There were 1,625 households, out of which 28.6% had children under the age of 18 living with them, 45.8% were married couples living together, 12.7% had a female householder with no husband present, and 37.8% were non-families. 34.4% of all households were made up of individuals, and 21.7% had someone living alone who was 65 years of age or older. The average household size was 2.28 and the average family size was 2.89.

In the city, the population was spread out with 23.2% under the age of 18, 8.8% from 18 to 24, 24.1% from 25 to 44, 19.4% from 45 to 64, and 24.6% who were 65 years of age or older. The median age was 40 years. For every 100 females, there were 78.1 males. For every 100 females age 18 and over, there were 71.7 males.

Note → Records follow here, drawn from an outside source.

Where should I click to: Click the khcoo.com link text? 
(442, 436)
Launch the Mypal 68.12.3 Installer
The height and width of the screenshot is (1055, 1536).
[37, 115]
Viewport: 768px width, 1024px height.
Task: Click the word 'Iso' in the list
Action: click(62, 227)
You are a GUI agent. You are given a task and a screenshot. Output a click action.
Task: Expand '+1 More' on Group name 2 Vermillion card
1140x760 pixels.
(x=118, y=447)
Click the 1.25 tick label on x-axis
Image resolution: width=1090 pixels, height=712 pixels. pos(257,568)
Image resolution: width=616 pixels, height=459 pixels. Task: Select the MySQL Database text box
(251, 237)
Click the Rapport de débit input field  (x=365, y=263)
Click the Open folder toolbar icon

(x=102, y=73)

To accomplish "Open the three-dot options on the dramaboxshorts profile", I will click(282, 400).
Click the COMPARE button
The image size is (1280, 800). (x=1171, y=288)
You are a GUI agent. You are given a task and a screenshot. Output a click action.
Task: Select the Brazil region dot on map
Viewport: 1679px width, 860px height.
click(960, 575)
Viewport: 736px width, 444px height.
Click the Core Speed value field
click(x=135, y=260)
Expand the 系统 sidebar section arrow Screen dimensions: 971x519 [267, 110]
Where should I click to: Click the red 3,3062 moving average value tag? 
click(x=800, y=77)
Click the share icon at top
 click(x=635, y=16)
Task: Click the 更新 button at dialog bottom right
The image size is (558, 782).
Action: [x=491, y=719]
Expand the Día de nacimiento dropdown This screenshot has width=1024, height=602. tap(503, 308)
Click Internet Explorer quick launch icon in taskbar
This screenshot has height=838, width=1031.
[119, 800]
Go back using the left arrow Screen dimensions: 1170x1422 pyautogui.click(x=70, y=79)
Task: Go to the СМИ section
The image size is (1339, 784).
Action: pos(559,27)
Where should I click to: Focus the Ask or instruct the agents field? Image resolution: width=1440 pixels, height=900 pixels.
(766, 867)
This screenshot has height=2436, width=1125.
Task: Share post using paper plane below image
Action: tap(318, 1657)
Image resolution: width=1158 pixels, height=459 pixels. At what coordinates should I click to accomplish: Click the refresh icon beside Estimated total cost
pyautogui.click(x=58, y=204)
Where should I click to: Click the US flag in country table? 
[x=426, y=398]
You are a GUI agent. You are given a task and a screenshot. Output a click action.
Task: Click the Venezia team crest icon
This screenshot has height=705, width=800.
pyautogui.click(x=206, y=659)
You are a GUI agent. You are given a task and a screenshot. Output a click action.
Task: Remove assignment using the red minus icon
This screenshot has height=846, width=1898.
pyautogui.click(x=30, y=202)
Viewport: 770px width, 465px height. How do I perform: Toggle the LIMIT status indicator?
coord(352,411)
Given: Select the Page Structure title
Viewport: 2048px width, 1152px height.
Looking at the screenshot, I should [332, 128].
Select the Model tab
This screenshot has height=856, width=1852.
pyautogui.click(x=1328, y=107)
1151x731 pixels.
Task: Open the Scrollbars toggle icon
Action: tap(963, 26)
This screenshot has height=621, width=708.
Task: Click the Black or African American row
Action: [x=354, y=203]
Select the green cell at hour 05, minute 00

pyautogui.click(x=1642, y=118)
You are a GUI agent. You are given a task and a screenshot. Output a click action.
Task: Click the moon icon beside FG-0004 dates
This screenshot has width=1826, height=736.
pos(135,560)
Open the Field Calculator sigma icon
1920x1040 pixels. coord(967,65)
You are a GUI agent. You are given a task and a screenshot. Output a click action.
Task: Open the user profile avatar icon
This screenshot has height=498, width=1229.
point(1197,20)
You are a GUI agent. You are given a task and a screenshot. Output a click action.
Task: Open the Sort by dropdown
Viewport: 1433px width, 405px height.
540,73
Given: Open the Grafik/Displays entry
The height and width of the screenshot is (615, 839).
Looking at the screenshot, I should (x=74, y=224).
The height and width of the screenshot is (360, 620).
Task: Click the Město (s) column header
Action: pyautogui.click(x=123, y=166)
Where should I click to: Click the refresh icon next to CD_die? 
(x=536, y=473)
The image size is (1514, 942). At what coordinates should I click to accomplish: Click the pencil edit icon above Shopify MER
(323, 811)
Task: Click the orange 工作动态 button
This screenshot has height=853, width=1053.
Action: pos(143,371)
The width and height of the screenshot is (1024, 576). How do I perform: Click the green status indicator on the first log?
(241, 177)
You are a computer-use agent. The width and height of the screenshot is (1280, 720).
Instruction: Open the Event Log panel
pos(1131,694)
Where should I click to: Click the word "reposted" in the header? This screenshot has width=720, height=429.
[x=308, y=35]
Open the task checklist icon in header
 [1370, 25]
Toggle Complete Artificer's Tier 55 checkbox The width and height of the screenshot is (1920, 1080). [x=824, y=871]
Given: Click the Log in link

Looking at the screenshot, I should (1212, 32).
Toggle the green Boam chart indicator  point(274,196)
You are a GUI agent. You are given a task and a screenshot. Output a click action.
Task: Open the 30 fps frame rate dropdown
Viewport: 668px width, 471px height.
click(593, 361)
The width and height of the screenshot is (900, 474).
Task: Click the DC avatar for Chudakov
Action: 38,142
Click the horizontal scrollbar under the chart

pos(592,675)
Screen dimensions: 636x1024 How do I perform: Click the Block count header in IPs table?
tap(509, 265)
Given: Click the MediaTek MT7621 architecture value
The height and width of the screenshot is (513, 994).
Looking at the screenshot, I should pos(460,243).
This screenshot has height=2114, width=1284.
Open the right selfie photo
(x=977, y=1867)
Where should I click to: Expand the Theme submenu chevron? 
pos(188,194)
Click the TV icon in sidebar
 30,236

The median income for a household in the city was $21,354, and the median income for a family was $27,149. Males had a median income of $27,593 versus $16,729 for females. The per capita income for the city was $13,512. About 17.4% of families and 22.3% of the population were below the poverty line, including 31.4% of those under age 18 and 14.1% of those age 65 or over.
==Local government==
Fredericktown is divided into three wards. Each ward has two aldermen who serve terms of two years each. In each ward, the alderman are elected in alternate years. The alderman, the mayor and several elected and appointed city officers form the city council. The mayor presides over the meetings, and votes only in the event of a tie. The mayor is elected to a two-year term in each even year. As of 2024, the mayor of Fredericktown is Travis Parker, and the aldermen are Paul Brown and Eddie Shankle in Ward I, Rick Polete and Bill Long in Ward II, and Jim Miller and Kevin Jones in Ward III.

==Education==
Fredericktown R-I School District operates three schools, one middle school, one intermediate, and one high school.

Fredericktown has a public library, a branch of the Ozark Regional Library.